Performance-wise, this architecture allows us to use a verifiable
secret sharing (VSS) paradigm for computation. The advantage of a
VSS private computation scheme is that it works with any sized
field. And arithmetic operations with small field elements are
extremely efficient, when an element fits in a single memory cell
(in contrast, arithmetic operations with large field
numbers, as is required by almost all existing MPC protocols and
ZKPs, are typically 10^6 times slower). This means private
computation in P4P is almost as efficient as the centralized
implementation if the computations are composed mostly of
additions. In a sense, for these applications, P4P can provide
privacy almost for free (in terms of server's computation
overhead). Addition-based algorithms are more general than would
appear, and include non-linear gradient approaches such as
Singular-Value Decomposition and many data mining algorithms based
on EM (Expectation Maximization), etc. Thus P4P provides efficient
solutions for a large number of real world applications.

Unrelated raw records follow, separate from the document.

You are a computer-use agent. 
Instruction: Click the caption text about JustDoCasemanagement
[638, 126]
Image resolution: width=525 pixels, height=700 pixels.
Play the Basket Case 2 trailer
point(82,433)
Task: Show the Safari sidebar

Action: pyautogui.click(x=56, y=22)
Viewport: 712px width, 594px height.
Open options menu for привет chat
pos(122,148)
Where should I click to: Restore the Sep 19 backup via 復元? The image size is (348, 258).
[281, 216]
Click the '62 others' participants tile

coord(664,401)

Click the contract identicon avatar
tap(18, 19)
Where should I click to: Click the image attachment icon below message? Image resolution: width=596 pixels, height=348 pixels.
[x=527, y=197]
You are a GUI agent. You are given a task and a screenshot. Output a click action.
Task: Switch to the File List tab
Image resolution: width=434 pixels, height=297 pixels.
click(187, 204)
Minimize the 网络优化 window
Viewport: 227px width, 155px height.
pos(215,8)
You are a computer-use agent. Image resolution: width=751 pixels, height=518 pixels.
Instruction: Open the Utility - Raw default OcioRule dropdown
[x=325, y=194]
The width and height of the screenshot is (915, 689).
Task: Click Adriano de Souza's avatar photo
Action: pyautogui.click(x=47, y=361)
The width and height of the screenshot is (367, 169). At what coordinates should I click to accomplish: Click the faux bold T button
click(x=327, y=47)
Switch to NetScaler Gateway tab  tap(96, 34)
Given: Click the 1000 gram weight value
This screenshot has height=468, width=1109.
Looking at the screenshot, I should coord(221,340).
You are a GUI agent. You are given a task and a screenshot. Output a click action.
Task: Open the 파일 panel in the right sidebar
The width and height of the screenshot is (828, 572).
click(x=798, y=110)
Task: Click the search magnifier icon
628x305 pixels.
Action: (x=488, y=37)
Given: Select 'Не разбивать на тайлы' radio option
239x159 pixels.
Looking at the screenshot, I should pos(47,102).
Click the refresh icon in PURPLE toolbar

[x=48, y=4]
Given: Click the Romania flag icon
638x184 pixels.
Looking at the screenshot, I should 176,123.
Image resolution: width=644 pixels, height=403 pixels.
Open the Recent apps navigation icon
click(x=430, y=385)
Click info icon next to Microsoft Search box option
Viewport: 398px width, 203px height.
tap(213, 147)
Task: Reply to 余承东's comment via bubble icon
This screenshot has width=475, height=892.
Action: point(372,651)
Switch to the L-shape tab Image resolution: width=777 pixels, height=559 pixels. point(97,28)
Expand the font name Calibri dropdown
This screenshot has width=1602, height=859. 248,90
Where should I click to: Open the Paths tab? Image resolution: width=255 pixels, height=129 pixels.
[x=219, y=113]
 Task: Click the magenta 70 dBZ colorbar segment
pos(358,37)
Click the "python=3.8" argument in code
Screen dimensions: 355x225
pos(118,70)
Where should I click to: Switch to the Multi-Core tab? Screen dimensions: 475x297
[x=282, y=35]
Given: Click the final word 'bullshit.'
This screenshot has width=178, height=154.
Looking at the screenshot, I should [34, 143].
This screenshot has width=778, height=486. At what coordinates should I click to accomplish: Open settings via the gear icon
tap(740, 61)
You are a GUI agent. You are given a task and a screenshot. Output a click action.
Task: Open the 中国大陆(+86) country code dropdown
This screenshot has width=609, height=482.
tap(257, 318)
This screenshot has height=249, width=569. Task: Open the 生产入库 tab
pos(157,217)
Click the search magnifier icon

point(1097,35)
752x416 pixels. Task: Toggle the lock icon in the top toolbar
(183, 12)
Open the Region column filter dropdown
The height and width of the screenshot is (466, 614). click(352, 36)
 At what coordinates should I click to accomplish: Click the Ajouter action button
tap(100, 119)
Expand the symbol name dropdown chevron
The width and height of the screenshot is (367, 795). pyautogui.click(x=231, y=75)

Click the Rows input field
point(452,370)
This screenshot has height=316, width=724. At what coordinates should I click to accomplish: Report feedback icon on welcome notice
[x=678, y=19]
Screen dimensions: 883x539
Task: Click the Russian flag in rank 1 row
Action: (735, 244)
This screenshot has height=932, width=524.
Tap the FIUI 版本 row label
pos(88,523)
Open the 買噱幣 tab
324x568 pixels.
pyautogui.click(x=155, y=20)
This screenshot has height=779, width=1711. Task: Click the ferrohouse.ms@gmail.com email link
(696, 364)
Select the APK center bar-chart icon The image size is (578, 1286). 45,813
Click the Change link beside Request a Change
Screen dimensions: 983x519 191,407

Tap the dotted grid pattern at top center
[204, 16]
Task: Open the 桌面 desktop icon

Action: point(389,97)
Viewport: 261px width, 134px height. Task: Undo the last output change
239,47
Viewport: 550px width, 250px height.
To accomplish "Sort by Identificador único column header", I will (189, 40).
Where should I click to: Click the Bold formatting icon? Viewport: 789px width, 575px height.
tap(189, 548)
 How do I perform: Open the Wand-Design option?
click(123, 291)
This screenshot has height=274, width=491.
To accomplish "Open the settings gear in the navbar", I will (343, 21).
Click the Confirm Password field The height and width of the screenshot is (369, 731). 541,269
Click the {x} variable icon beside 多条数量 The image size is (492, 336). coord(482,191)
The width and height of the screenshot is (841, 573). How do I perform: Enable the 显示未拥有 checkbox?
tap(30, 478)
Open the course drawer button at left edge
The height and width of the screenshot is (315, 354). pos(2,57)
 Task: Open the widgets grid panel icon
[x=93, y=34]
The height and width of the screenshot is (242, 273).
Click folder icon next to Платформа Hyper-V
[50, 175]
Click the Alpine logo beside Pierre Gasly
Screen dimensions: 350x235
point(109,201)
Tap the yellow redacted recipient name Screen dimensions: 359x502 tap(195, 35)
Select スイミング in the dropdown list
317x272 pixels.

The P4P framework also supports a very efficient user data
validation protocol that verifies, in zero-knowledge, that the L2
norm of the vector a user inputs into the computation is bounded
by a predefined limit L. This prevents a malicious user from
exerting too much influence on the computation, which is a serious
threat in any realistic application but generally lacks scalable
solutions. The protocol uses only a logarithmic number of large
field (1024 bits or more) operations. In experiments
with our implementation, we show that verification of a
million-element vector (e.g. during an SVD calculation) takes a
few seconds of server or client time on commodity PCs as shown by the
following figure (in
contrast, using standard techniques takes hours). Overall, the
protocol is dominated by the (linear) time to do small field
operations that one has to pay even when the computation is done
directly on user data without privacy. This makes privacy
protection almost free from the vendor's point of view, which is
essential for wide adoption. In addition, P4P can also deal with
malicious privacy peers who participate in the computation.
However, this is done without resorting to expensive ZKPs or
homomorphism. Instead, we introduce a new VSS that takes advantage
of the existence of honest majority among the players and relies
on consensus for identifying correct behavior. The resulting
scheme preserves the feature of "keeping the number of large
integer operations small".
Figure 1: (a) Verifier and (b) prover times in seconds for the
validation protocol where (from top to bottom) L (the required bound) has 40, 20, or 10 bits.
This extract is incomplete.